How fluorescent tags modify oligomer size distributions of the Alzheimer-peptide Aβ(1-40)

ABSTRACTWithin the complex aggregation process of Aβ-peptides into fibrils, oligomeric species, play a central role and reveal fundamental properties of the underlying mechanism of aggregation. In particular, low molecular weight aggregates have attracted increasing interest because of their role in cytotoxicity and neuronal apoptosis, typical of aggregation related diseases. One of the main techniques used to characterize such early stages of aggregation is fluorescence spectroscopy. To this end, Aβ-peptide chains are functionalized with fluorescent tags, often covalently bound to the disordered N-terminus region of the peptide, with the assumption that functionalization and presence of the fluorophore will not modify the process of self-assembly nor the final fibrillar structure. Up to date, experimental findings reveal size distributions of thermodynamically stable oligomers ranging from very narrow distributions of dimers to octamers, to very broad distributions up to 50-mers.
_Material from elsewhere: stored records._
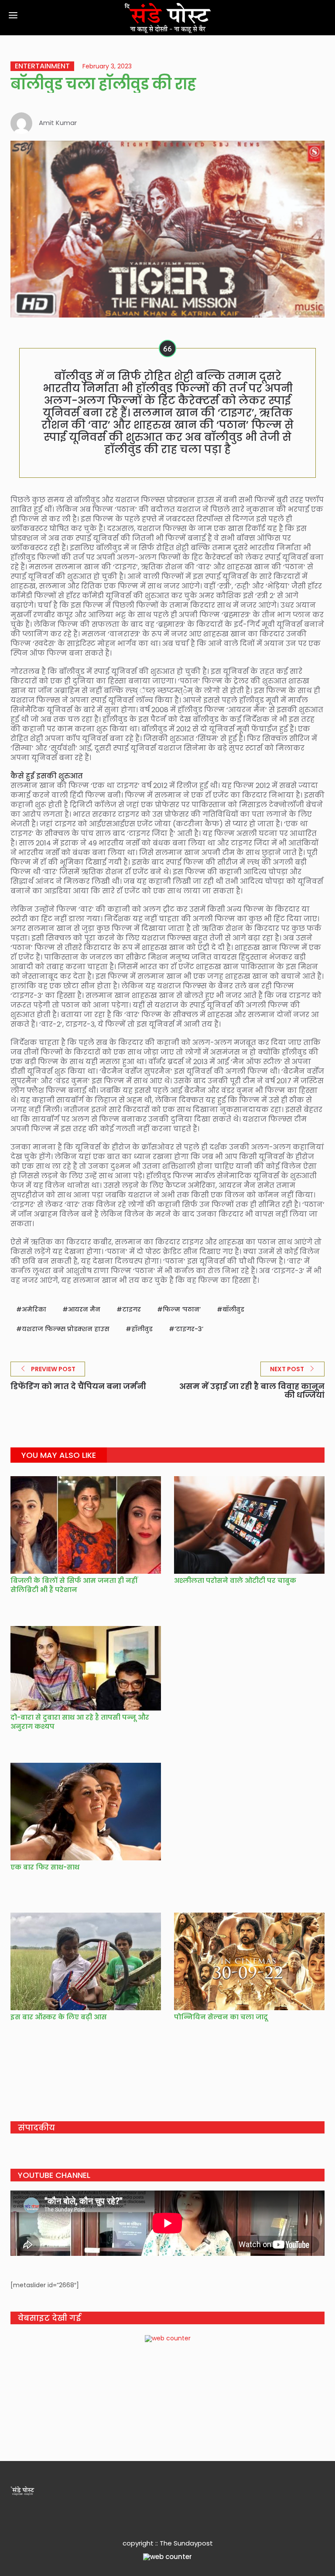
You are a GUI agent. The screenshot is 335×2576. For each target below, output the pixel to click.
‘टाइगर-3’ (188, 1329)
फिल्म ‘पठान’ (182, 1309)
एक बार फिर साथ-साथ (44, 1867)
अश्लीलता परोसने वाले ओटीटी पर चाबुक (235, 1580)
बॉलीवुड (233, 1309)
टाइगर (131, 1309)
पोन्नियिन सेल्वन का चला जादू (221, 2017)
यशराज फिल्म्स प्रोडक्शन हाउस (65, 1329)
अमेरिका (34, 1309)
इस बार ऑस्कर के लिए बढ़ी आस (58, 2017)
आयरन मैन (84, 1309)
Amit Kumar (58, 122)
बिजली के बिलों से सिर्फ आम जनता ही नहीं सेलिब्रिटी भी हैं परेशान (73, 1585)
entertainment (42, 66)
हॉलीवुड (142, 1329)
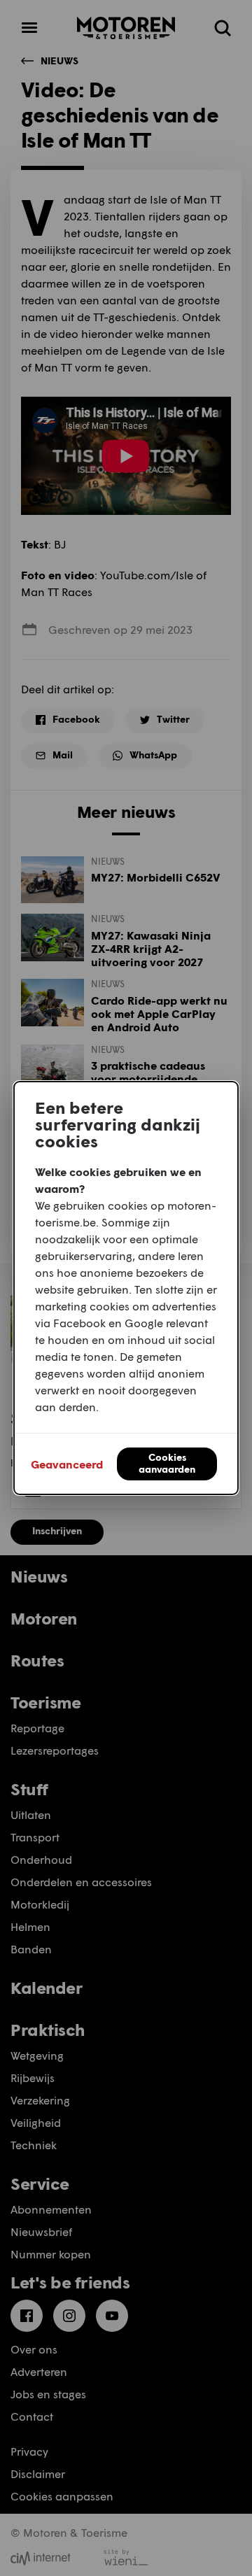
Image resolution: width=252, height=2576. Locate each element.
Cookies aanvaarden (167, 1463)
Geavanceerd (67, 1464)
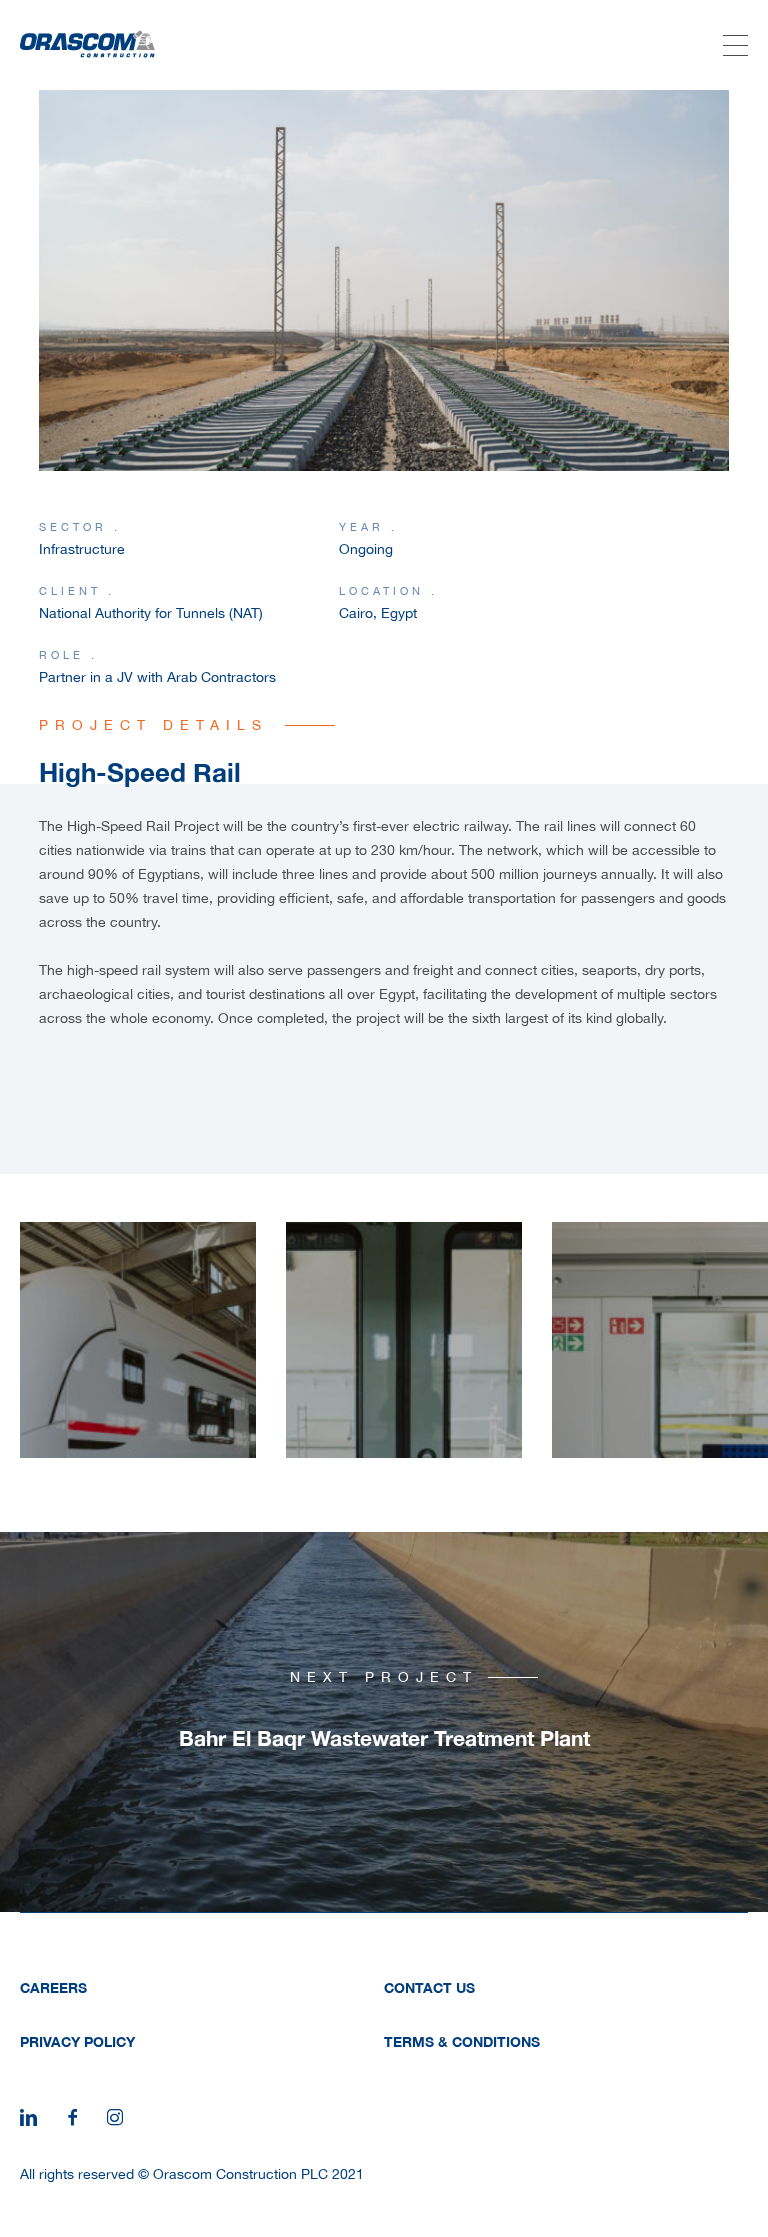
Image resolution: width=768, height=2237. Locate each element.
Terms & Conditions (462, 2041)
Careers (53, 1987)
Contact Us (429, 1987)
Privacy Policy (77, 2041)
In the present investigation we systematically study the effects of five of the most commonly used fluorophores on the aggregation of Aβ(1-40)-peptides. Time-resolved and single-molecule fluorescence spectroscopy have been chosen to monitor the oligomer populations at different fibrillation times, TEM, AFM and X-ray diffraction to investigate the structure of mature fibrils. While the structures of the mature fibrils were only slightly affected by the fluorescent tags, the sizes of the detected oligomeric species varied significantly depending on the chosen fluorophore. In particular, we relate the presence of high molecular weight oligomers (as found for the fluorophores HiLyte 647, Atto 647N and Atto 655) to net-attractive, hydrophobic fluorophore-peptide interactions, which are weak in the case of HiLyte 488, and Atto 488. The latter form low molecular weight oligomers only. Our findings reveal the potentially high impact of the properties of fluorophores on transient aggregates which needs to be included in the interpretation of experimental data of oligomers of fluorescently labeled peptides.